● **GIVEN EXERCISE**
Render every line of the entries below as a Markdown table with the columns No. and Text, numbering the rows and skipping blank lines. Leave the pictures out of the answer.

● **Entries for item positions**

==============================

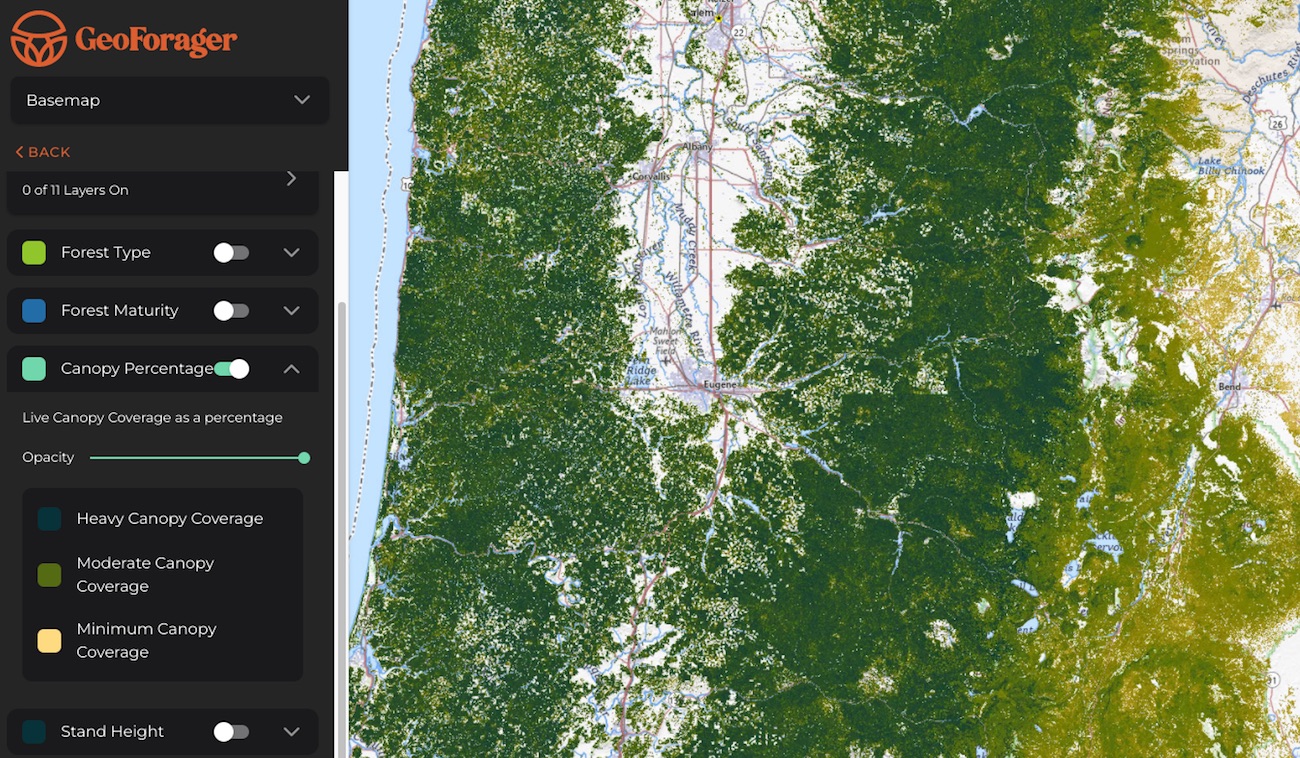
Task: Click the Stand Height dark layer icon
Action: [x=34, y=732]
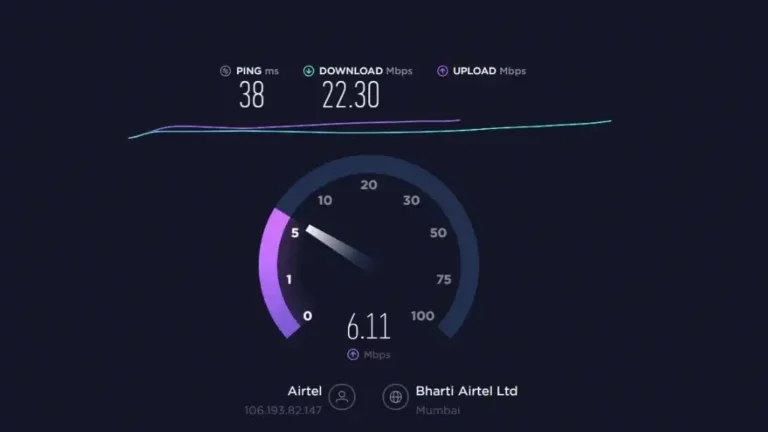This screenshot has width=768, height=432.
Task: Click the PING label
Action: tap(249, 71)

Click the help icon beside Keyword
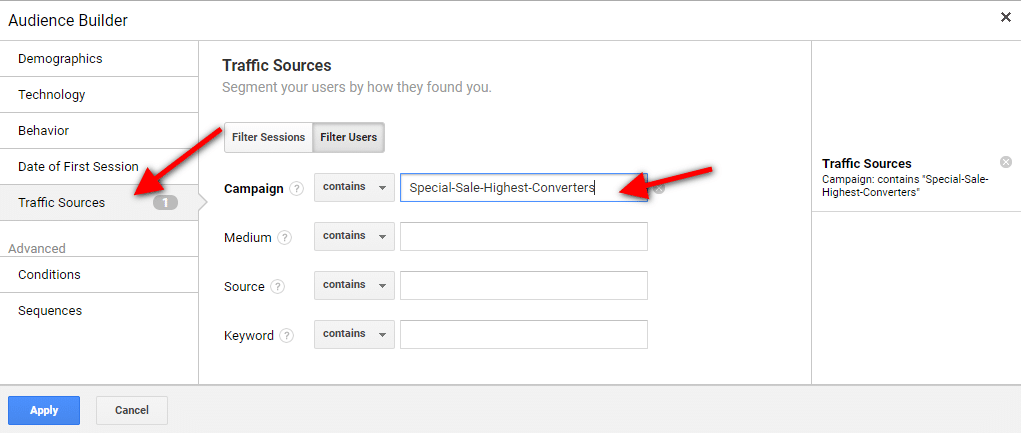[287, 336]
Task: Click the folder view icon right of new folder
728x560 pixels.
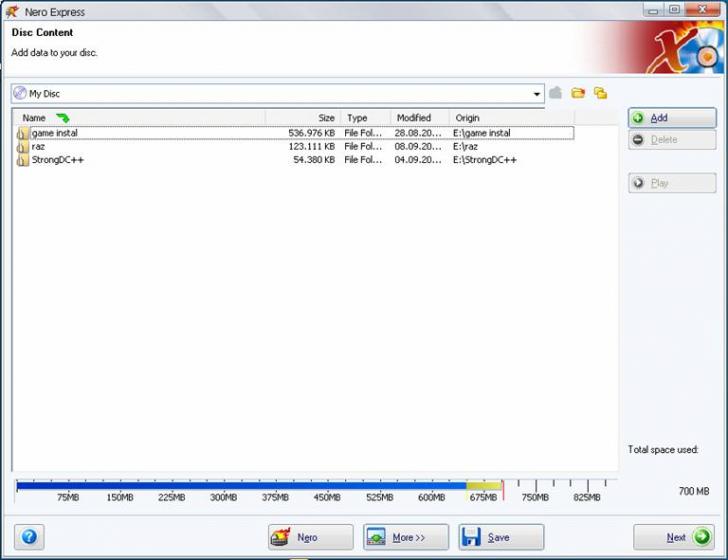Action: (600, 93)
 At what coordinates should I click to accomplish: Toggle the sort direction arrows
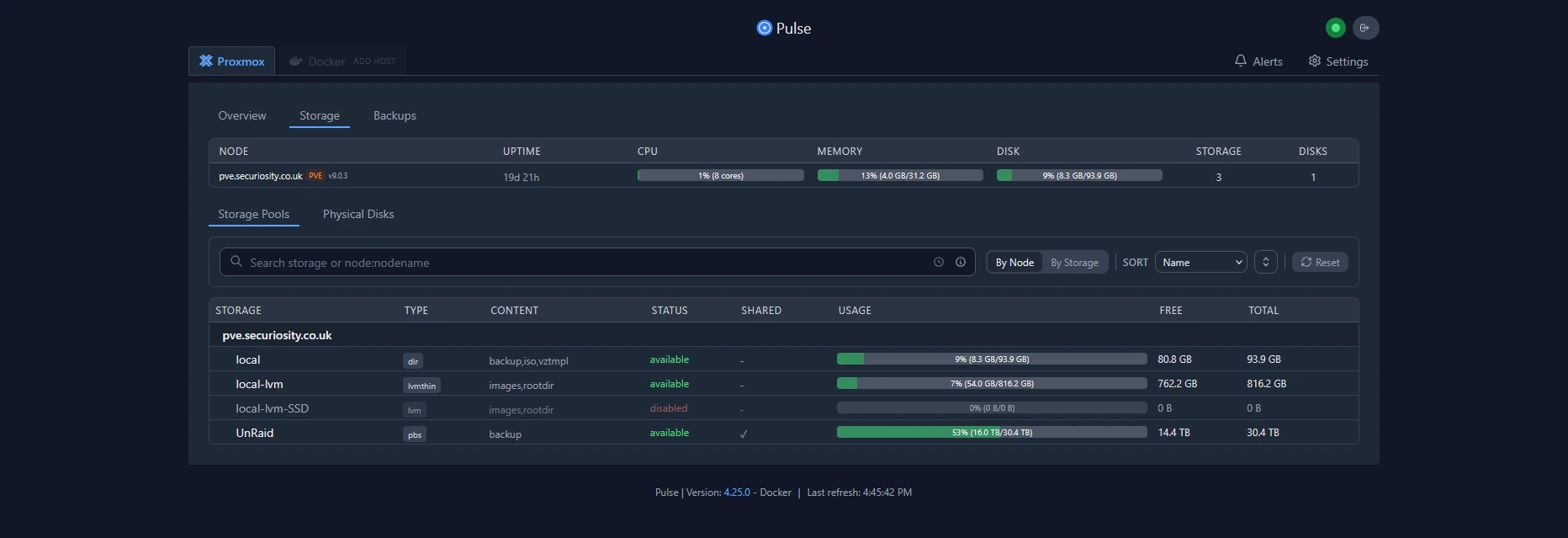[x=1265, y=262]
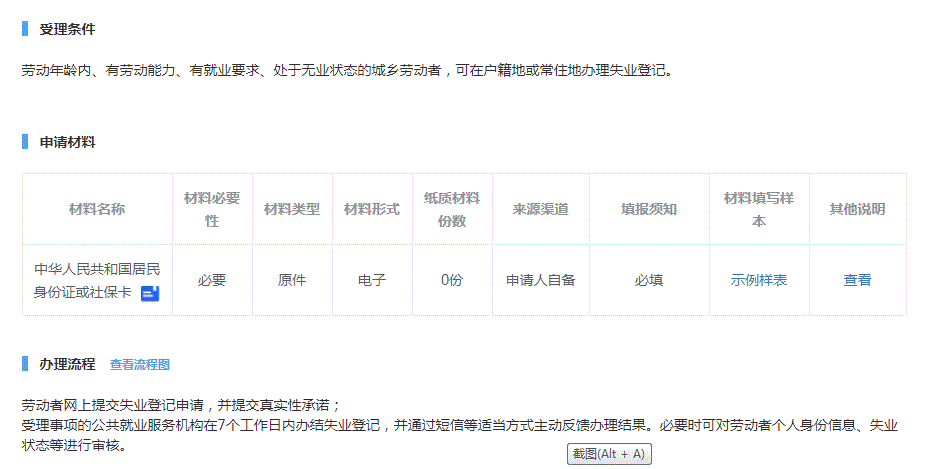The width and height of the screenshot is (925, 469).
Task: Select the 原件 cell in the table
Action: click(x=292, y=280)
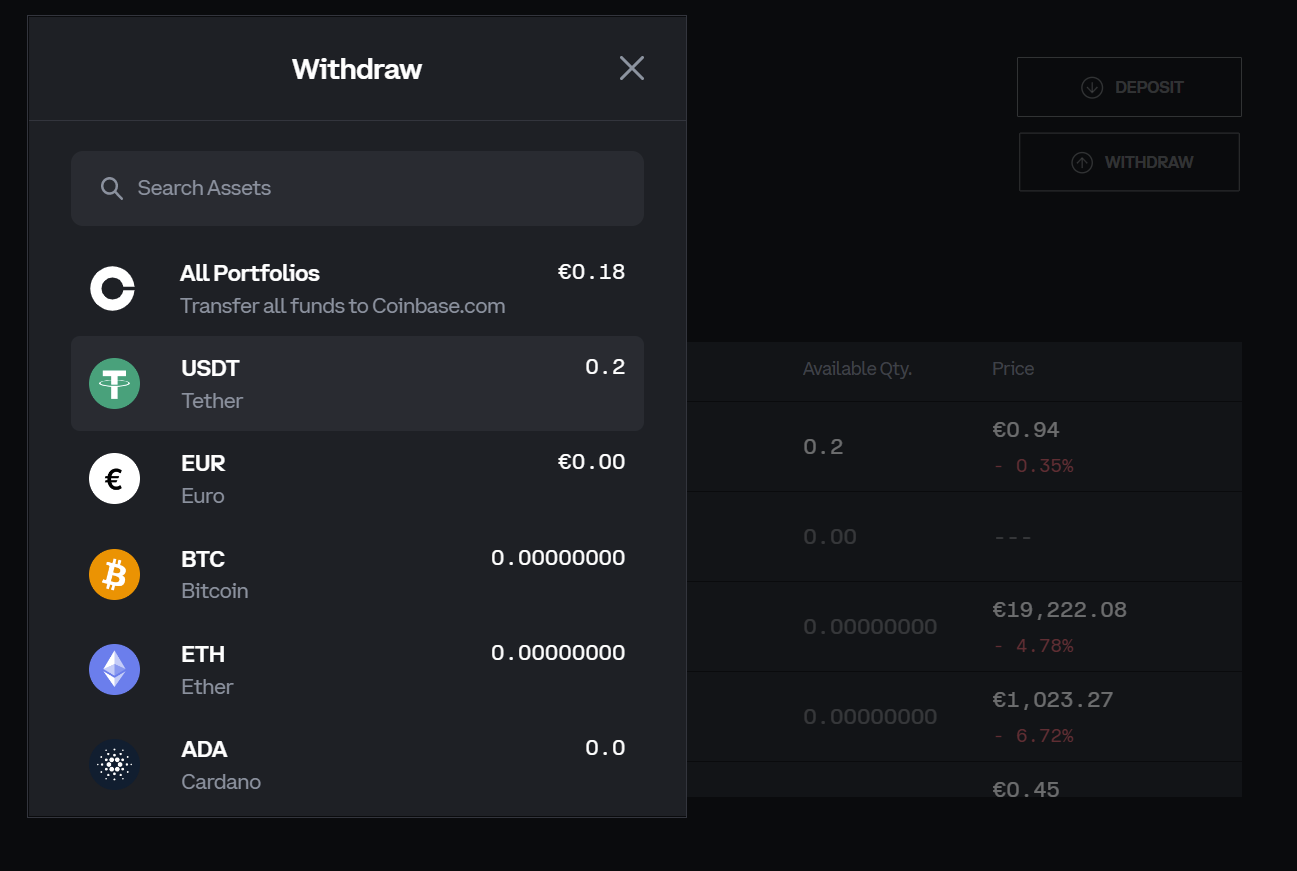The width and height of the screenshot is (1297, 871).
Task: Click the Cardano ADA icon
Action: (114, 765)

==============================

● **SOLUTION FOR THIS EXERCISE**
| No. | Text |
|---|---|
| 1 | Task: Click the Stand Height dark layer icon |
| 2 | Action: [x=34, y=732] |
| 3 | This screenshot has width=768, height=432. |
| 4 | Task: Click the PING label |
| 5 | Action: tap(249, 71) |
| 6 | Click the help icon beside Keyword |
| 7 | [287, 336] |
| 8 | Task: Click the folder view icon right of new folder |
| 9 | 728x560 pixels. |
| 10 | Action: (600, 93) |
| 11 |  At what coordinates should I click to accomplish: Toggle the sort direction arrows |
| 12 | [x=1265, y=262] |
| 13 | The width and height of the screenshot is (925, 469). |
| 14 | Task: Select the 原件 cell in the table |
| 15 | Action: click(x=292, y=280) |
| 16 | The width and height of the screenshot is (1297, 871). |
| 17 | Task: Click the Cardano ADA icon |
| 18 | Action: (114, 765) |